2012年12月13日(木)09時00分配信 配信日:12/12/13 09:00 icon_view811view icon_view811view
■審査終了目標は来年7月

アステラス製薬株式会社(東京)は、米国子会社アステラスファーマUS, Inc.がタクロリムス徐放性製剤について、米国食品医薬品局(FDA)へ提出していた販売許可申請が受領されたことを発表しました。今後、内容の審査が開始される予定です。なお審査の終了目標日(PDUFA Date)は、2013年7月21日だということです。

■臓器移植における拒絶反応の抑制などへ効果

タクロリムス徐放性製剤は免疫抑制剤「プログラフ(R)」の有効成分であるタクロリムスを含有し、カルシニューリンを阻害することにより、免疫を抑制するそうです。
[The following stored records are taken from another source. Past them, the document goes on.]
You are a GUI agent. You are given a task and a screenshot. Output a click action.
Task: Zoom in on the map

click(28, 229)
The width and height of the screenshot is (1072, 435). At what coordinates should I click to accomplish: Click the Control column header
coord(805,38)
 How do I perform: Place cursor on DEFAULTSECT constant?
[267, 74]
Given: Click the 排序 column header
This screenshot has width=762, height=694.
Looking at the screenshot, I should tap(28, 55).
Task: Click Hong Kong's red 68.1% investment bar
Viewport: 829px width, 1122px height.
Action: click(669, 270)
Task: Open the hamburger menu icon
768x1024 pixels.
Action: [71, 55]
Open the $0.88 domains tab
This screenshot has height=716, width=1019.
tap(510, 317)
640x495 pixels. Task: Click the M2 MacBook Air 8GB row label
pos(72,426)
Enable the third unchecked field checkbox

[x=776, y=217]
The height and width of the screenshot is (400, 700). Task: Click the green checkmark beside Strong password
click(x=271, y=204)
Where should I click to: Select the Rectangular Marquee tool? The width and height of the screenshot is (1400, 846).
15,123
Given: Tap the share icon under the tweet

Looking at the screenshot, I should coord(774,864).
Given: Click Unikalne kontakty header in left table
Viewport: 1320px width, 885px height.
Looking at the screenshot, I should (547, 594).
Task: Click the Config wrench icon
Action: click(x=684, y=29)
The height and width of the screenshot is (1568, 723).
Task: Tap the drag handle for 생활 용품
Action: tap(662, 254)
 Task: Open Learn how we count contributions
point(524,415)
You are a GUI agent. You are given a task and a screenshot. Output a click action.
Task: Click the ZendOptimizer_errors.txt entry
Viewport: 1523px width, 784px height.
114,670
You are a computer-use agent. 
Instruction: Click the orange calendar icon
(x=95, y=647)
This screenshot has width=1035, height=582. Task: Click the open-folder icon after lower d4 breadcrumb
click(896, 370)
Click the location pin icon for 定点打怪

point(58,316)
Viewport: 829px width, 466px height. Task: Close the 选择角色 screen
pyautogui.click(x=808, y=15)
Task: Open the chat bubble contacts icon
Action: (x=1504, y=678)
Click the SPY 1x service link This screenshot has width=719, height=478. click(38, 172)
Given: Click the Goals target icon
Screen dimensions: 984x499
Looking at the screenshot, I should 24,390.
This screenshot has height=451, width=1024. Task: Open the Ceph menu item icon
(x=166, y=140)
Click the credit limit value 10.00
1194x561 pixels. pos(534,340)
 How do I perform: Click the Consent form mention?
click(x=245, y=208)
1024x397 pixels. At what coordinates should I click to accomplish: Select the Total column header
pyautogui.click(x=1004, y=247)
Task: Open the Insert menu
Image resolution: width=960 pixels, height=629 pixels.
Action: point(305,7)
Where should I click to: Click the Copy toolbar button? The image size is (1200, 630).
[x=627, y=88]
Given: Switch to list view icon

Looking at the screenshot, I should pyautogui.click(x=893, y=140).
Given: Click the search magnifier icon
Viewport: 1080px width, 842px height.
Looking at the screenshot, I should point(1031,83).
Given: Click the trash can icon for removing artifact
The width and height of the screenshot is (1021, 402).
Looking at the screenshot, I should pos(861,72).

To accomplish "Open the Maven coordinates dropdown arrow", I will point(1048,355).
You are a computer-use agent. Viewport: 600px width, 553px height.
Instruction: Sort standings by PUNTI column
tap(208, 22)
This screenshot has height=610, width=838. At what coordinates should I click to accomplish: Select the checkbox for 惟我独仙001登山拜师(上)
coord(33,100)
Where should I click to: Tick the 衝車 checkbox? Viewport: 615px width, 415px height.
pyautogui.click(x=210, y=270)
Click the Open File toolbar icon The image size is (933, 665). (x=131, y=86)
同社の発表によると、タクロリムス徐放性製剤は、2007年に欧州で製品名アドバグラフ(R)、2008年に日本で製品名グラセプター(R)として、承認を取得しているのを初めとして、世界69カ国で、年に14万人以上の患者に処方されてきました。米国では 2012年9月に、アステラスファーマUS, Inc.が、成人腎臓移植患者および成人男性肝臓移植患者における拒絶反応の抑制の効能・効果で、FDAに販売許可申請を提出していました。 同社では本剤の開発を進めることによって、
臓器移植における拒絶反応の抑制に新たな選択肢を提供できる
と期待しているそうです。
(情報提供元:エスタイル)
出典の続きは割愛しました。